No guesses about the second culprit: the taxis. Ditto all of the above, the taxis fight for waiting space with the buses, leaving only one out of three lanes, or half out of two, passable by traffic.

Even at midnight, not to mention throughout the day, taxis and cars parked on both sides of Jalan Bukit Bintang reduce the entire road into a single lane dodging cars on both sides.

It would be beyond belief if the police or DBKL who liberally dish out tickets in the suburbs, do not know the situation here. Yet it persists,  even before the very eyes of cops who stand around doing nothing.

The above also means that buses do not leave and arrive on time, so who want’s to wait around all day?
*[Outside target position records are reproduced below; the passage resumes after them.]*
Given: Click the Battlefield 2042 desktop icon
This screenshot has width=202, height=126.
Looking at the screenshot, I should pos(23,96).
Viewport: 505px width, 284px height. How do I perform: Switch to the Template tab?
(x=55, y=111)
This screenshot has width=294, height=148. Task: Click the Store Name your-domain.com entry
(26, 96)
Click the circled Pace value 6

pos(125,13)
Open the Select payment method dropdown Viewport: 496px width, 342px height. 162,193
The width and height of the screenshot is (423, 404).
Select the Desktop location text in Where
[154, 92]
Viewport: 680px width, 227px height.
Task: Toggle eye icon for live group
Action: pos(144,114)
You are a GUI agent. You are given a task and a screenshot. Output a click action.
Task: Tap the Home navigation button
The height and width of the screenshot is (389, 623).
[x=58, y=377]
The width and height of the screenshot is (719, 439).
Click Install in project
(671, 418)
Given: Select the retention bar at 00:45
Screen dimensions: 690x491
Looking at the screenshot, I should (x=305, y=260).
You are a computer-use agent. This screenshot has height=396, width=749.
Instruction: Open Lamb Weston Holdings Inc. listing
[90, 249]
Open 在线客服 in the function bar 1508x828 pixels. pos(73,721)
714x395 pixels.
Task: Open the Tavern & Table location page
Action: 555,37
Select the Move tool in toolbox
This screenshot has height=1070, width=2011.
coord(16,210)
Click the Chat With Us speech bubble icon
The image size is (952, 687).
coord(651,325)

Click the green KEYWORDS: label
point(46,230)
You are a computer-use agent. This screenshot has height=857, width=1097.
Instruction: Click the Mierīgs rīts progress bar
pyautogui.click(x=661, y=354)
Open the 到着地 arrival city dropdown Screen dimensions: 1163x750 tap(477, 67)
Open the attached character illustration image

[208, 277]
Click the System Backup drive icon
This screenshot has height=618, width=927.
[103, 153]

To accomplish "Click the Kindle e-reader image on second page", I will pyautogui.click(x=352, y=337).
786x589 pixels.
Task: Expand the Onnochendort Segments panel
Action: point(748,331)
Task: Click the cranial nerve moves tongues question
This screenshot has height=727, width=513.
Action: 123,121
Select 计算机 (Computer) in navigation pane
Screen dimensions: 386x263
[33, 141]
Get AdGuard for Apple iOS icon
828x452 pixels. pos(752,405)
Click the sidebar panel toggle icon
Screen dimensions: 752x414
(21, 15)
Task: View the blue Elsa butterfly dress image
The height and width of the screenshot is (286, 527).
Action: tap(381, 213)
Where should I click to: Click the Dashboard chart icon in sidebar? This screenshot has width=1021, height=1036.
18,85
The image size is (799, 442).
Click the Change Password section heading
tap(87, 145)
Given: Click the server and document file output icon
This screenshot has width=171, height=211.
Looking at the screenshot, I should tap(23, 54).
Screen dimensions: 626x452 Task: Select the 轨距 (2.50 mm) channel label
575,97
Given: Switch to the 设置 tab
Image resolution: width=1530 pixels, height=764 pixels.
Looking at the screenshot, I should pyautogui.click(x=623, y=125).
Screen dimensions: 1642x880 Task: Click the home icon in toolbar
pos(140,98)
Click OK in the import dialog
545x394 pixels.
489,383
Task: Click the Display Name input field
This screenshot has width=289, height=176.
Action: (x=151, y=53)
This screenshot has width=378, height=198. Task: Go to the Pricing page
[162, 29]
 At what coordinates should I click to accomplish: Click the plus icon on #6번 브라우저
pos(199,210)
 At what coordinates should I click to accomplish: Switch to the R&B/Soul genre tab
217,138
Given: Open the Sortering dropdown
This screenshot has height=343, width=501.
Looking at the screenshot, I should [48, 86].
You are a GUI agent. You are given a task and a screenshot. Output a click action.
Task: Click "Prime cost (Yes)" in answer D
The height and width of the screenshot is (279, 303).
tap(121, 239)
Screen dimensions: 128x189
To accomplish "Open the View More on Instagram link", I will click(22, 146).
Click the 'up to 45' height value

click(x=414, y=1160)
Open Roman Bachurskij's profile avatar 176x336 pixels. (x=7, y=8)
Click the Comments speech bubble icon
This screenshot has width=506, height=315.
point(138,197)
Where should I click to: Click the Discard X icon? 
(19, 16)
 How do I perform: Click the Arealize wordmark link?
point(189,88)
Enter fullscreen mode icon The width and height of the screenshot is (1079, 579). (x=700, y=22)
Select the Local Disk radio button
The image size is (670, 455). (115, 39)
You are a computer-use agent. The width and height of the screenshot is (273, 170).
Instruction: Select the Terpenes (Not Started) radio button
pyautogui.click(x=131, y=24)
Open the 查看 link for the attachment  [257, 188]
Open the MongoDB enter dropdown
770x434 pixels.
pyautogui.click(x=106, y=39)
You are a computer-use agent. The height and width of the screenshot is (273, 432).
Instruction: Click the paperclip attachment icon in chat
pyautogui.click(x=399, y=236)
My mother got so fed up with buses she forced herself to learn to drive.

As for the LRT, the system is so inadequate that repeating its shortcomings will sound like a broken record. I think the comment of an old pakcik one day when he saw the mere two carriages of the LRT at Masjid Jamek, “Kenapa kecik macam ni saja?” sums it up. I guess PM Najib Abdul Razak has never had to take the LRT during rush hour.

So while our PM is happily impressing people with his Economic Transformation Programme and New Economic Model and what not, KL is being transformed into a nightmare of congestion by the very policies and actions of the government, the city council and their cronies.

So don’t expect me to celebrate the new MRT system: it’s nothing more than an expensive (and no doubt lucrative, to some) project to address a mess you guys up there have created, at our expense.